TASK TO COMPLETE: Without skipping anything, write out each record below exactly.

DATA FOR REVIEW section start

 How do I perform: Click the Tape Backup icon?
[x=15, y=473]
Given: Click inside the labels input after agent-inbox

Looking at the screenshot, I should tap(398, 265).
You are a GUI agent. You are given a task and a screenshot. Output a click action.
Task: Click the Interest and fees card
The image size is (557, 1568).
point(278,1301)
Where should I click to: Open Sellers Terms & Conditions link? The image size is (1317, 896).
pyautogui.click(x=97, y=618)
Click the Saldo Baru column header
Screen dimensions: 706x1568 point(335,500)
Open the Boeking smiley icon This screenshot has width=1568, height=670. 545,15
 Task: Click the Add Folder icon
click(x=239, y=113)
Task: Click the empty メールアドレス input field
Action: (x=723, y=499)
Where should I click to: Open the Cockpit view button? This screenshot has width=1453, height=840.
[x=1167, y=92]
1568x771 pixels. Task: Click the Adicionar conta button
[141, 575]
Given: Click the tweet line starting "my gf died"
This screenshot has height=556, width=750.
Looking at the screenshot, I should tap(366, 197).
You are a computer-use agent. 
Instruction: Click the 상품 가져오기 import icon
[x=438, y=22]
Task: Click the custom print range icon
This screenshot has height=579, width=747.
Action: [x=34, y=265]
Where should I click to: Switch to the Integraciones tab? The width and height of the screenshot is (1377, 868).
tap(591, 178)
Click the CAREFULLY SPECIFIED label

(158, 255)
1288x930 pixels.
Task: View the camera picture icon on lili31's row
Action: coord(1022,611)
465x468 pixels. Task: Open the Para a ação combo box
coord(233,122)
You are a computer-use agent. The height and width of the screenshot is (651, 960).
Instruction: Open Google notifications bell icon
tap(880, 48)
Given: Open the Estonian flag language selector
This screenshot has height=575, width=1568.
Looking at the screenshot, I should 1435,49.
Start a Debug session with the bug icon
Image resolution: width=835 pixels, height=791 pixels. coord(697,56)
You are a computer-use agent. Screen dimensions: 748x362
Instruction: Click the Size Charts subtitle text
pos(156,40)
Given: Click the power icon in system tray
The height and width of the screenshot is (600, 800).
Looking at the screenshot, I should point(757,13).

DATA FOR REVIEW section end

ANSWER BELOW:
 How do I perform: Click the Tape Backup icon?
[x=15, y=473]
Given: Click inside the labels input after agent-inbox

Looking at the screenshot, I should tap(398, 265).
You are a GUI agent. You are given a task and a screenshot. Output a click action.
Task: Click the Interest and fees card
The image size is (557, 1568).
point(278,1301)
Where should I click to: Open Sellers Terms & Conditions link? The image size is (1317, 896).
pyautogui.click(x=97, y=618)
Click the Saldo Baru column header
Screen dimensions: 706x1568 point(335,500)
Open the Boeking smiley icon This screenshot has width=1568, height=670. 545,15
 Task: Click the Add Folder icon
click(x=239, y=113)
Task: Click the empty メールアドレス input field
Action: (x=723, y=499)
Where should I click to: Open the Cockpit view button? This screenshot has width=1453, height=840.
[x=1167, y=92]
1568x771 pixels. Task: Click the Adicionar conta button
[141, 575]
Given: Click the tweet line starting "my gf died"
This screenshot has height=556, width=750.
Looking at the screenshot, I should tap(366, 197).
You are a computer-use agent. 
Instruction: Click the 상품 가져오기 import icon
[x=438, y=22]
Task: Click the custom print range icon
This screenshot has height=579, width=747.
Action: [x=34, y=265]
Where should I click to: Switch to the Integraciones tab? The width and height of the screenshot is (1377, 868).
tap(591, 178)
Click the CAREFULLY SPECIFIED label

(158, 255)
1288x930 pixels.
Task: View the camera picture icon on lili31's row
Action: coord(1022,611)
465x468 pixels. Task: Open the Para a ação combo box
coord(233,122)
You are a computer-use agent. The height and width of the screenshot is (651, 960).
Instruction: Open Google notifications bell icon
tap(880, 48)
Given: Open the Estonian flag language selector
This screenshot has height=575, width=1568.
Looking at the screenshot, I should 1435,49.
Start a Debug session with the bug icon
Image resolution: width=835 pixels, height=791 pixels. coord(697,56)
You are a computer-use agent. Screen dimensions: 748x362
Instruction: Click the Size Charts subtitle text
pos(156,40)
Given: Click the power icon in system tray
The height and width of the screenshot is (600, 800).
Looking at the screenshot, I should point(757,13).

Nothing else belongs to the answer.